Selon les autorités portuaires, l’accident, survenu à San Basilio-Zatterre a fait quatre blessés légers à bord du River Countess. Il s’agit de touristes, âgés de 67 à 72 ans, venus d’Australie, de Nouvelle-Zélande et des Etats-Unis, selon les médias.
« Le bateau de MSC a eu une panne de moteur, ce qui a été immédiatement signalé au capitaine », a déclaré à des médias italiens Davide Calderan, responsable de la compagnie de remorqueurs chargée d’accompagner le navire jusqu’à sa place à quai. « Le moteur était bloqué avec la commande de poussée, parce que la vitesse augmentait », a-t-il ajouté.
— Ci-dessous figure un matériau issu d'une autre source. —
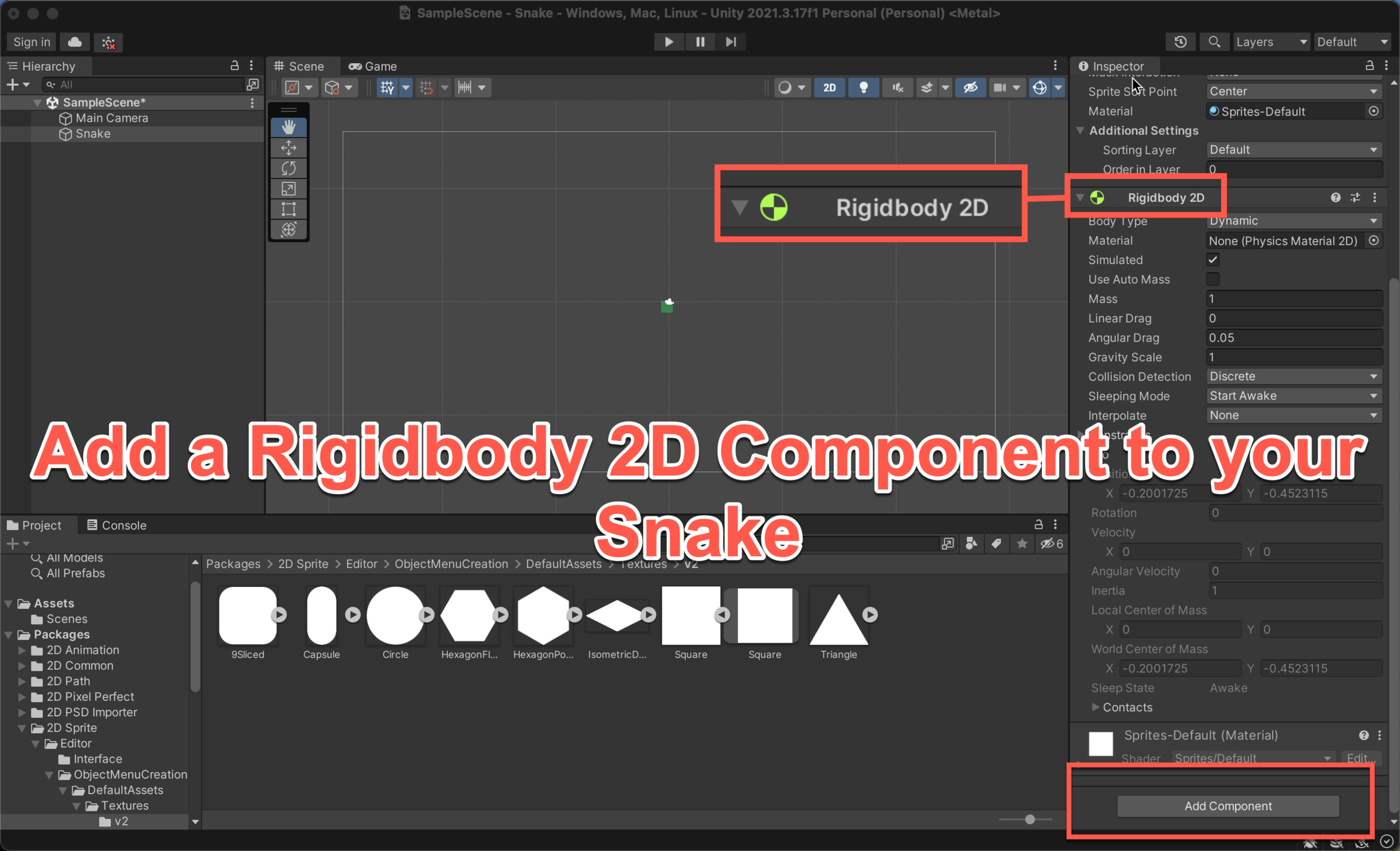This screenshot has width=1400, height=851.
Task: Expand the Contacts foldout
Action: (x=1096, y=707)
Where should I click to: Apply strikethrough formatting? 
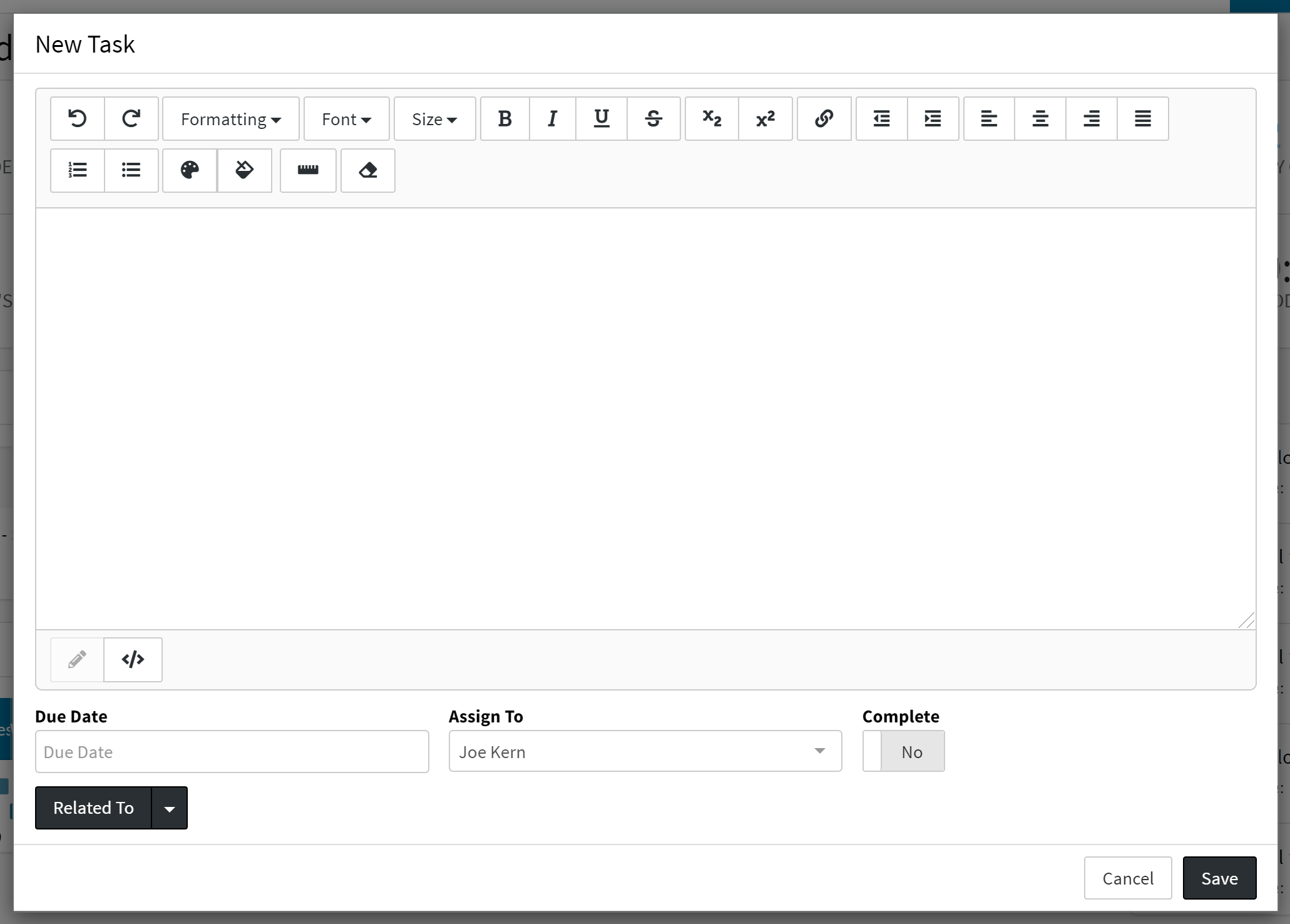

Les deux remorqueurs chargés de guider le bateau dans le canal ont tenté de le ralentir mais l’une des chaînes les reliant au navire géant a sauté sous la pression, a précisé M. Calderan.
« J’ai vu la proue s’approcher et j’ai cru qu’elle allait frapper ma maison. Le bruit était assourdissant », a raconté un habitant de la ville, cité par des médias italiens.
Le MSC Opera avait souffert d’une panne électrique en mai 2011 en mer Baltique et avait dû débarquer ses 1.800 passagers à Stockholm.
– Bannis de la Giudecca ? –
L’accident ravive les vives critiques qui agitent la Sérénissime à propos des dommages infligés au site — la ville portuaire et sa lagune sont inscrites au patrimoine de l’UNESCO — et à son fragile écosystème par ces géants des mers qui naviguent si près du rivage que leurs cheminées se profilent derrière les clochers et les ponts de la cité lagunaire.
Les paquebots sont accusés par les défenseurs de l’environnement de contribuer à l’érosion des fondations de la ville.
« Ce qui s’est passé dans le port de Venise est une confirmation de ce que nous disons depuis un certain temps », a tweeté le ministre italien de l’Environnement Sergio Costa. « Les paquebots de croisière ne doivent pas naviguer le long de la Giudecca. Nous travaillons à les déplacer depuis plusieurs mois (…) et nous sommes proches d’une solution », a-t-il promis.
Le ministre des Transports Danilo Toninelli a assuré dans la soirée que le gouvernement aurait trouvé une « solution définitive » d’ici la fin juin.
L’Italie a adopté en novembre 2017 un plan de développement de la lagune pour soutenir l’activité lucrative des bateaux de croisière tout en modifiant le parcours des paquebots, qui à terme ne pourront plus traverser la cité lacustre via le canal de la Giudecca qui longe la place Saint-Marc, grâce à la construction d’un nouveau terminal maritime.
« A partir de demain nous devons bouger, tous ensemble et aussi vite que possible, pour résoudre le problème du trafic des bateaux de croisière », a réagi Pino Musolino de l’Autorité portuaire du nord de la mer Adriatique.
Pour l’ONG environnementale WWF, cet incident est « un signal d’alarme important qu’il serait fou de ne pas entendre ».
Député de la Gauche italienne, Nicola Fratoianni a lui tenu à relever que la politique de bras ouverts de l’Italie à ces paquebots contrastait avec celle pratiquée à l’égard des bateaux des ONG qui secourent des migrants en Méditerranée.
« Il est réellement étrange de voir un pays qui essaye d’empêcher les bateaux qui sauvent des gens en mer d’accoster dans ses ports, autoriser ces monstres d’acier à faire peser un risque de carnage à Venise », a-t-il critiqué.
Le MSC Opera, construit il y a quinze ans par les Chantiers de l’Atlantique en France, est opéré par le croisiériste italo-suisse MSC Cruises, compagnie internationale dont le siège se trouve à Genève (Suisse).
Cet incident survient quelques jours après une collision sur le Danube, dans le centre de Budapest, entre un bateau de croisière, le « Sigyn » de la compagnie Viking (qui compte 95 cabines) et une embarcation touristique. Ce drame, survenu mercredi, a fait 7 morts et 21 disparus, essentiellement des touristes sud-coréens.